(Text and item location entries)
* * * *

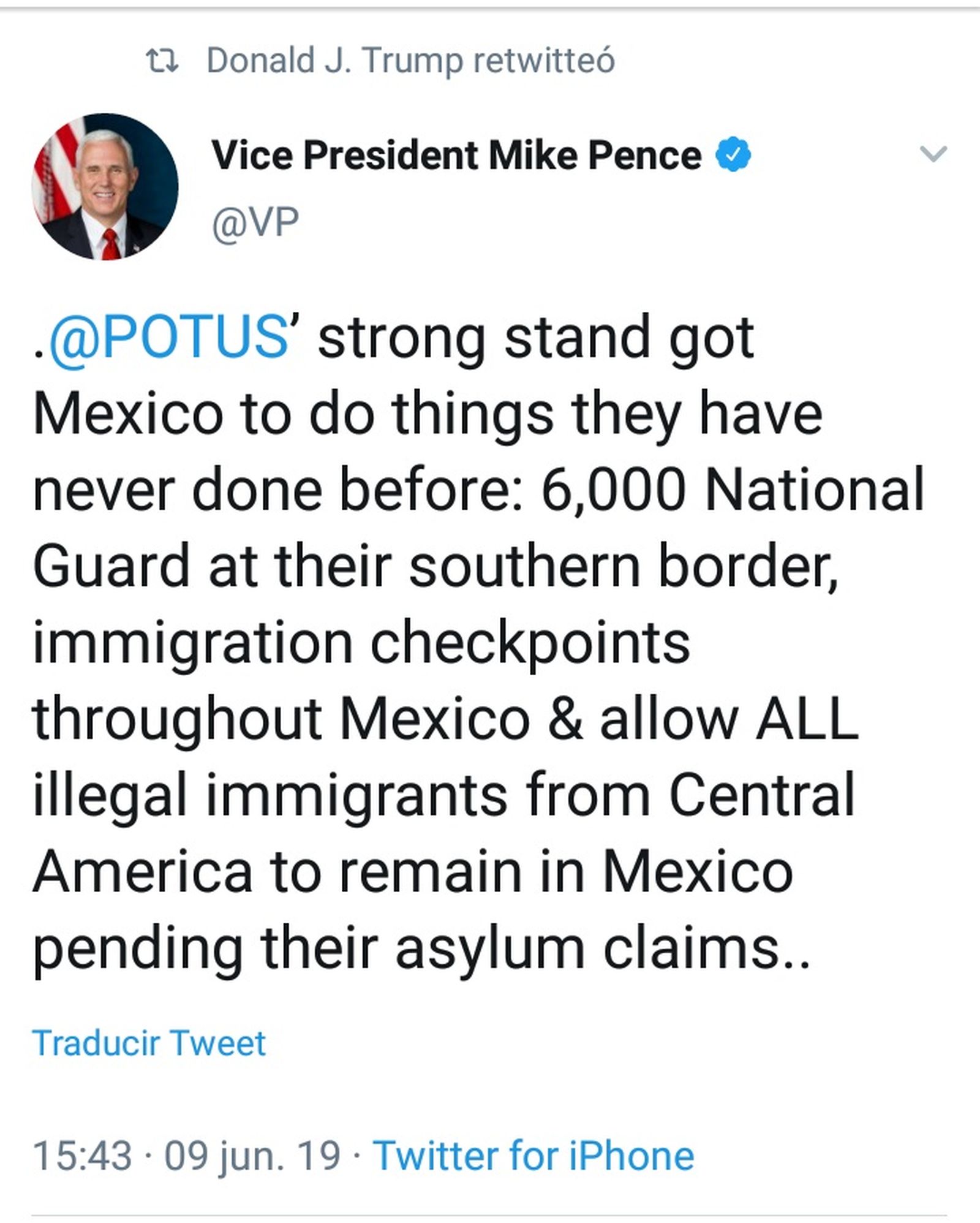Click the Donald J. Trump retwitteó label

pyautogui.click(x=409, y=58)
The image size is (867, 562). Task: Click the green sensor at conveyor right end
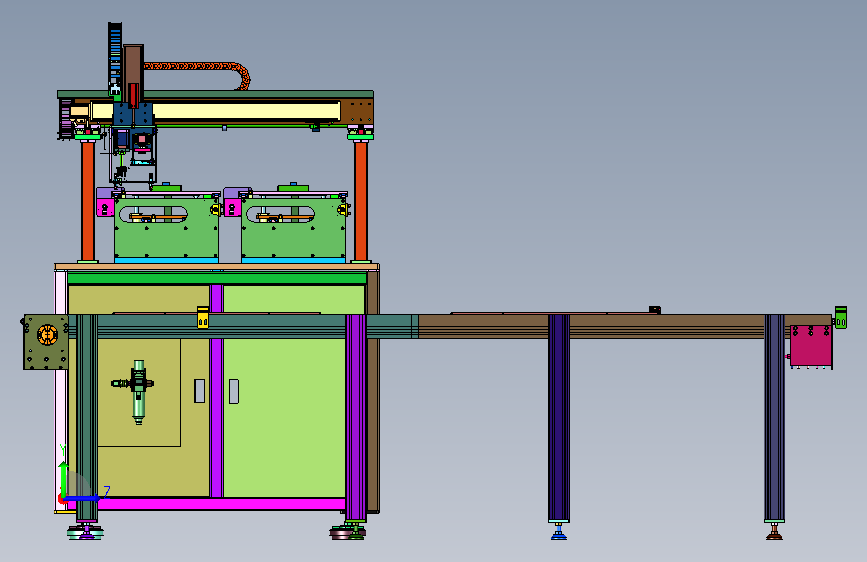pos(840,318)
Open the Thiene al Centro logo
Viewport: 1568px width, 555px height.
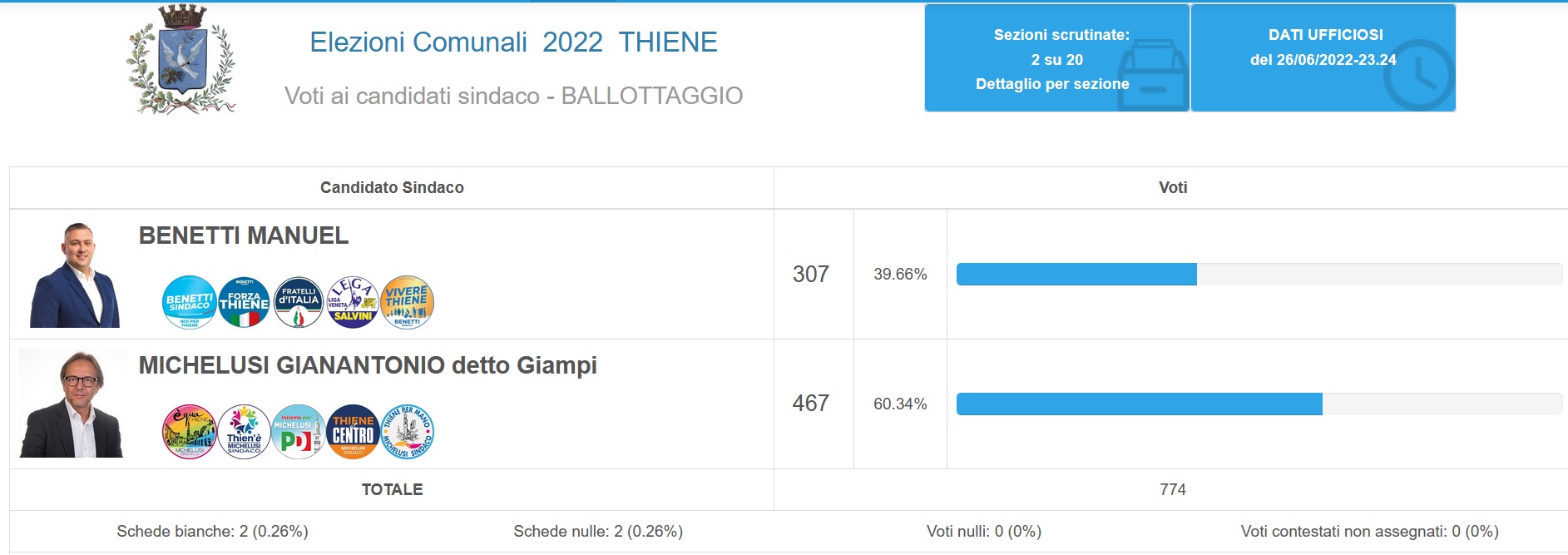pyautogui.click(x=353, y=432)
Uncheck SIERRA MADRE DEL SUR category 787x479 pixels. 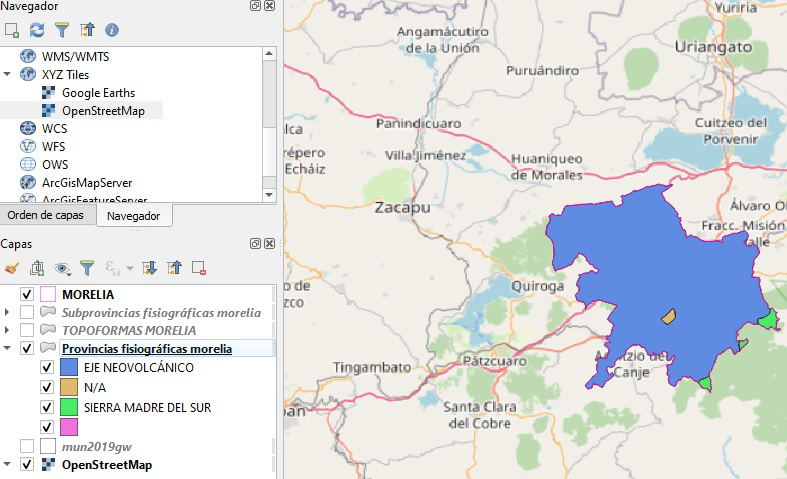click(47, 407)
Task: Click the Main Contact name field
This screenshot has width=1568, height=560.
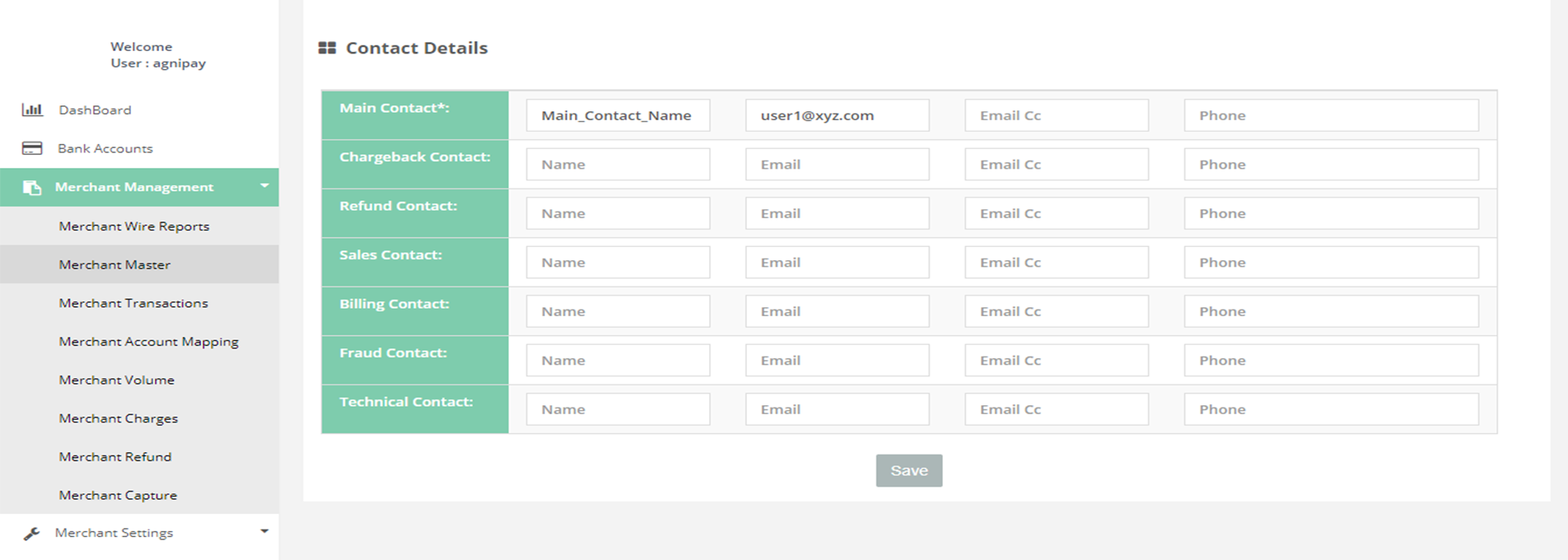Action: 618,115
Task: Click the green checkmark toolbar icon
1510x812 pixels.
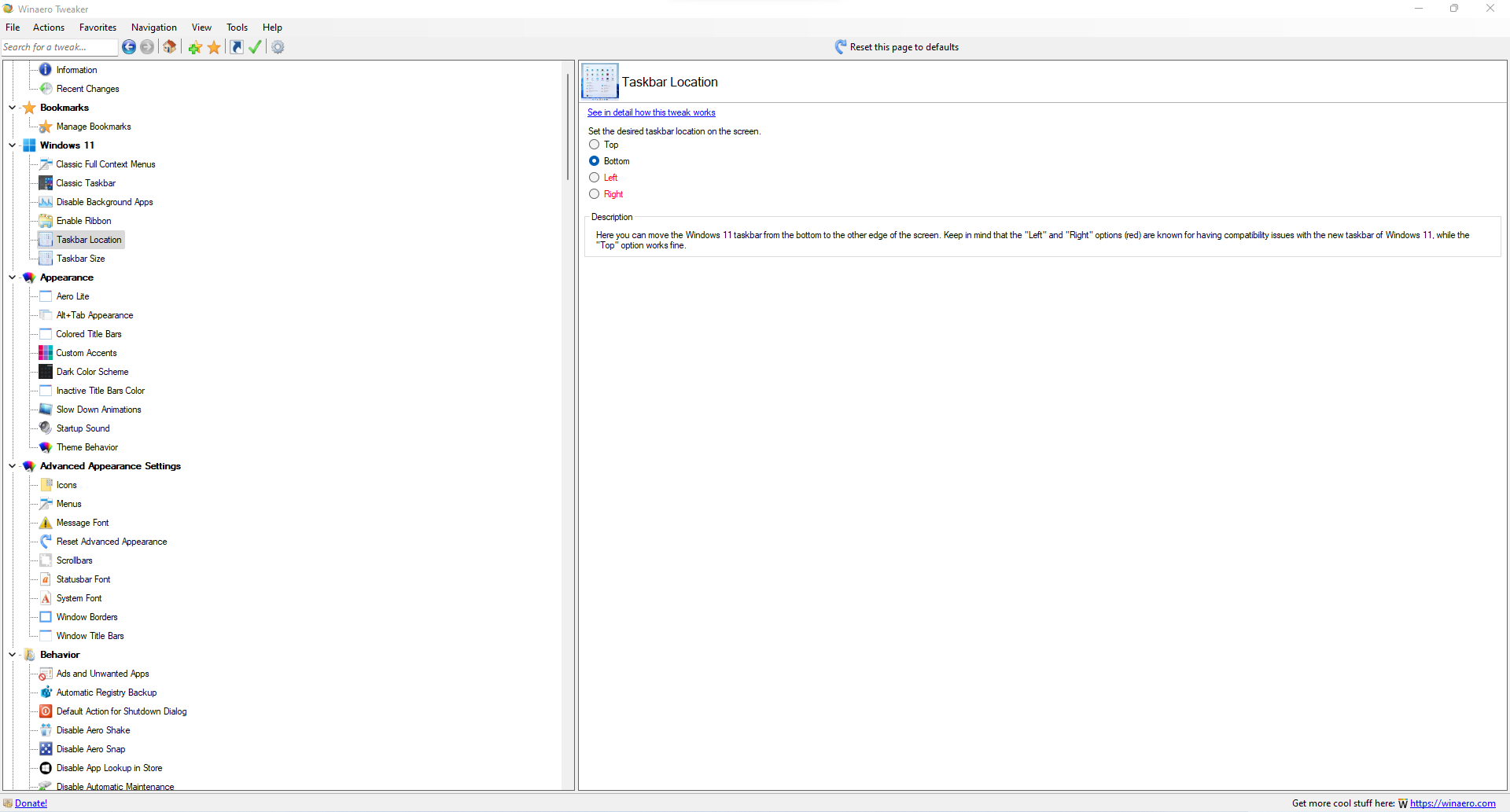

* * * *

[WHAT THE TASK ASKS]
Rewrite the stretch from the line containing "Task: Click the green checkmark toolbar icon" through the end of the rows as a Markdown table with the columns Row and Line, numbering each line and skipping blank lines. Leave the pictures out of the answer.

[EXPECTED ANSWER]
| Row | Line |
|---|---|
| 1 | Task: Click the green checkmark toolbar icon |
| 2 | 1510x812 pixels. |